Phoebe47 · 05/06/2013 22:48

Well done you. And get rid of your other friend as he sounds a right t*t. Wishing you well for the future and a great life with dd.

5madthings · 05/06/2013 22:50

You sound amazing, well done op.

I assume your 'friend' will not be a friend any longer?!

Moxiegirl · 05/06/2013 22:50

All the best for your future Smile

Molly333 · 05/06/2013 22:59

Well I can answer that only too well, my ex husband of 12 yrs came in as drunk as that , pretty much did the same - the result being a massive assault where u had so much damage I lost my eyesight for three weeks ( punched in head) . My daughter woke up at the time !!! It only takes once and u cd be dead

McNewPants2013 · 05/06/2013 23:03

you are one amazing women.

It time like this you know who your real friends are

Ilovemyself · 05/06/2013 23:11

And from a male perspective - I hope he gets sent down. They don't like woman beaters inside.

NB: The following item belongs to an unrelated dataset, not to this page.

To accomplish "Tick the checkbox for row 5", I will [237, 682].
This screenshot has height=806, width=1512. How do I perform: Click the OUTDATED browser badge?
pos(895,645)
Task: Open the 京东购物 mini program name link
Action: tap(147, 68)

Good on you to stand up to him. I would also say the same in the unusual event of a man being battered by his wife. There is never any reason for violence - especially to the one you supposedly love.

And for those that say drop the charges ignore them.

I hope other people are inspired by your story.

BrienneOfTarth · 05/06/2013 23:18

You are amazing OP! I'm so glad you are doing so well, so quickly, at cutting this git out of your life. You are SO doing the right thing, and don't let anyone else tell you different. Anyone who says you should have put up with his violence is not your friend.

QuintessentialOldDear · 05/06/2013 23:22

You ROCK!

RoomForASmallOne · 05/06/2013 23:28

OP...you sound great Grin

People like you change attitudes.
It is shit what happened to you but the more of us who refuse to accept such treatment and follow through with charges, not accepting violence will become the 'norm'.

LizzieVereker · 05/06/2013 23:58

Y Thanks A Thanks N Thanks B Thanks U Thanks

I'm sorry that you had to go through this to learn what an amazing woman you are, and I hope you are OK.